Directive 1:
From the knitting machine forum thread, extract the part that opens with the words containing "What a great" and closes with "knitting things there.".
Directive 2:
In the knitting machine forum thread, what material does Esther Allon think the sinkers are made of?

Text segment:
________________________

What a great forum! I just got my knitking am3 knitting machine, bought it in local thrift store. I am wondering where can I buy sinkers those black parts which separate needles? Maybe somebody can give me advise there i can find them? Thanks to everyone and happy knitting!


----------



## LindaM (May 7, 2011)

Esther... have you tried looking on eBay yet?... they have all sorts of knitting things there.


----------



## Esther Allon (Aug 16, 2012)

Oh, hi there, yes I did, but I didn't find anything. I would like to have extra sinkers in case one brakes down. I think they are made of plastic, not metal. Well, thank you so much for answering. It is great to be in touch with other people who share same interests. Best regards


----------



## LindaM (May 7, 2011)

How about typing into Google and see what comes up.. and also once in google hit the Images button and see what you find there.. sometimes they show you other sites you can go off to in your search.. jut a thought. Yes, I do share the same interest and it is nice to find ppl on here that do.


----------



## Esther Allon (Aug 16, 2012)

Oh thanks Linda, I did type Google and got into the pictures gallery and looked all over. Didn't find anything, except few pictures of my model, one site was quiet interesting and I left a comment and my question. Maybe somebody will answer. I will keep looking and checking every day until I find those sinkers, good to have extra parts just in case, thanks again, you are very kind


----------



## wowjo (Aug 23, 2012)

________________________

Supplied material:
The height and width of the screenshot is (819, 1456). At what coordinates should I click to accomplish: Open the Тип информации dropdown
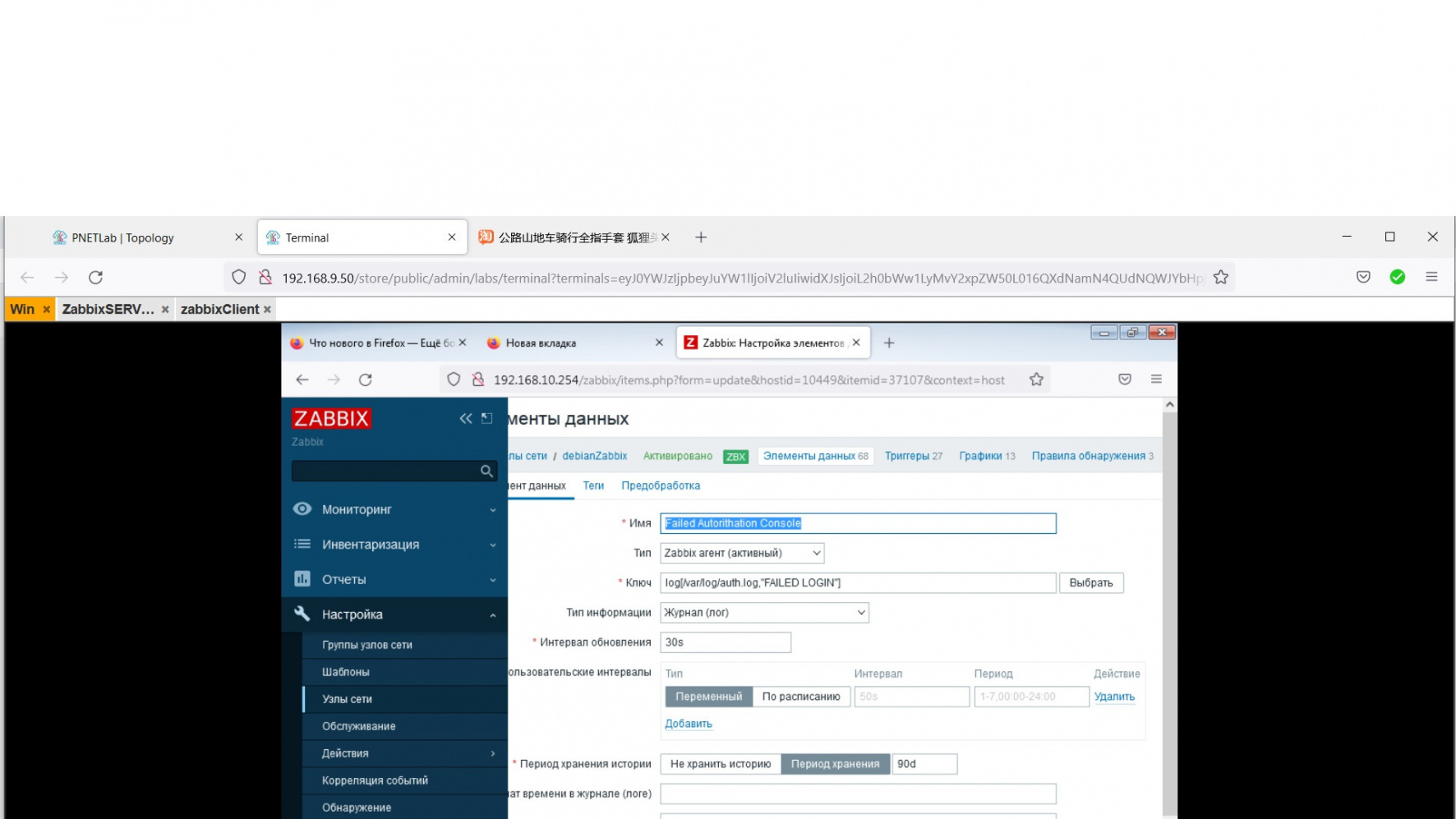763,612
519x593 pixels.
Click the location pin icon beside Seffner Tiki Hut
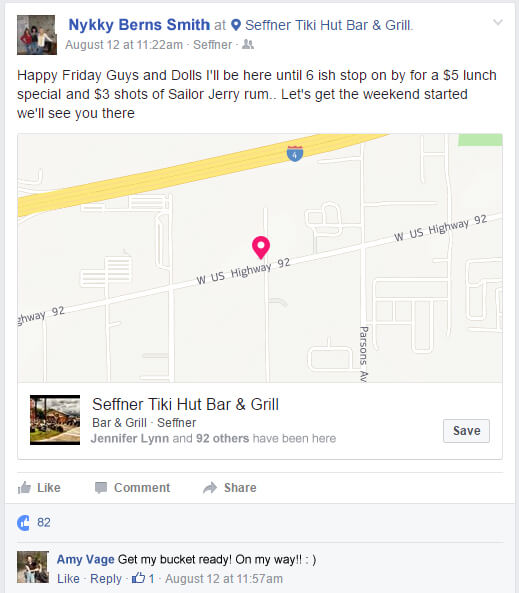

________________________

Complete response 1:
What a great forum! I just got my knitking am3 knitting machine, bought it in local thrift store. I am wondering where can I buy sinkers those black parts which separate needles? Maybe somebody can give me advise there i can find them? Thanks to everyone and happy knitting!


----------



## LindaM (May 7, 2011)

Esther... have you tried looking on eBay yet?... they have all sorts of knitting things there.

Complete response 2:
Plastic, not metal.